Trump y Kim Jung-Un se miden los botones nucleares: cuando una guerra nuclear es lo mismo que el ‘quién la tiene más grande’

El medio oficial de la presidencia (no @POTUS, sino el de verdad) volvió a mandar un mensaje directo y contundente… si la política internacional fuera el patio de una secundaria. En su cuenta de Twitter, Donald Trump respondió a las declaraciones de Kim Jung-Un respecto a su botón nuclear, alegando que siempre lo tiene en su escritorio, poniendo el riesgo de una guerra nuclear latente (siempre que se encuentre él en su escritorio, claro).

El líder norcoreano Kim Jong Un acaba de decir “el botón nuclear está siempre en mi escritorio”. ¿Puede alguien de su débil y hambreado régimen informarle que to también tengo un botón nuclear? Sólo que el mío es mucho más grande y más poderoso que el suyo, ¡y mi botón sí sirve!

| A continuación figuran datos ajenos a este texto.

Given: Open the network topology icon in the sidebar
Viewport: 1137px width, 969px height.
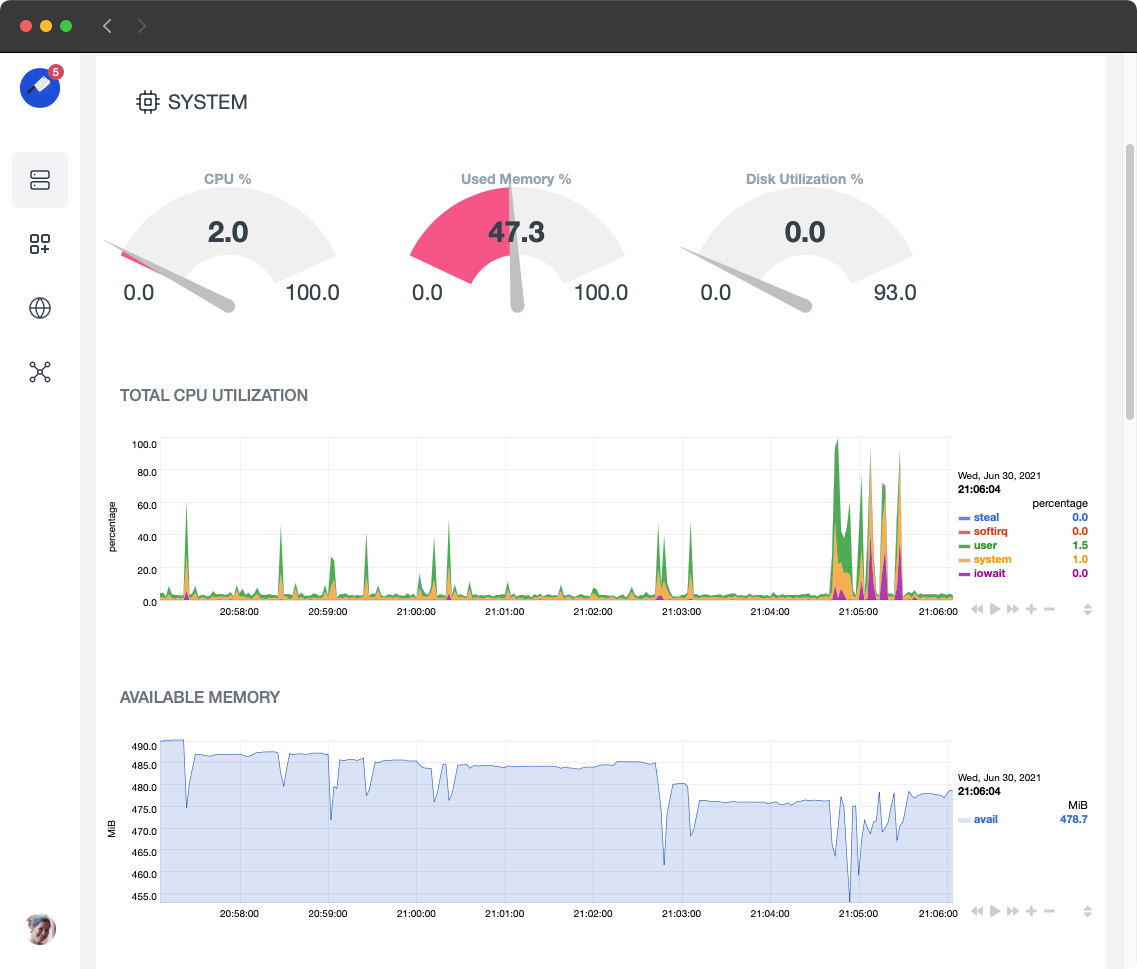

Por supuesto que hay que aclarar que Trump no tiene precisamente un botón nuclear. Existe un maletín con los códigos para la activación de este protocolo que un equipo del ejército lleva siempre a donde está él. Sin embargo, la tensión nuclear aumenta cada que uno de estos dos da una declaración o se hace una prueba militar, como las que sobrevolaron de manera ilegal el espacio aéreo japonés durante el 2017. (vía: La Nación)

Aunque una guerra de este tipo parezca una amenaza que sirve más bien para dialogar (es como cuando tu hermano mayor te dice que no va a romper tus juguetes si no le dices a tu mamá que llegó tarde), es algo que puede llegar a ser posible y su pura posibilidad es algo que debe tener alerta a todas las intituciones del mundo, tanto nacionales como internacionales (¿verdad, Naciones Unidas?).

Las declaraciones del presidente estadounidense se dieron justo en el mismo momento en que el líder coreano aceptó que su país participe en los juegos olímpicos de invierno en Pyeongchang 2018, logrando así dar un paso hacia la paz de las dos coreas. Ambas acciones confrontan y tambalean los múltiples y diferentes intentos por lograr un poco de paz en esa región. Por otro lado, la forma de responder de Trump parece ser más una pelea entre dos adolescentes discutiendo por ver quién la tiene más grande que un diálogo (ya ni siqueira diálogo, una discusión) entre dos mandatarios. (vía: La Nación)

Algo de lo que sí estamos seguros, es que de ser un jueguito extraño entre estos dos… preferimos que dejen de jugar (a menos de que se trate de cadenas de comida rápida).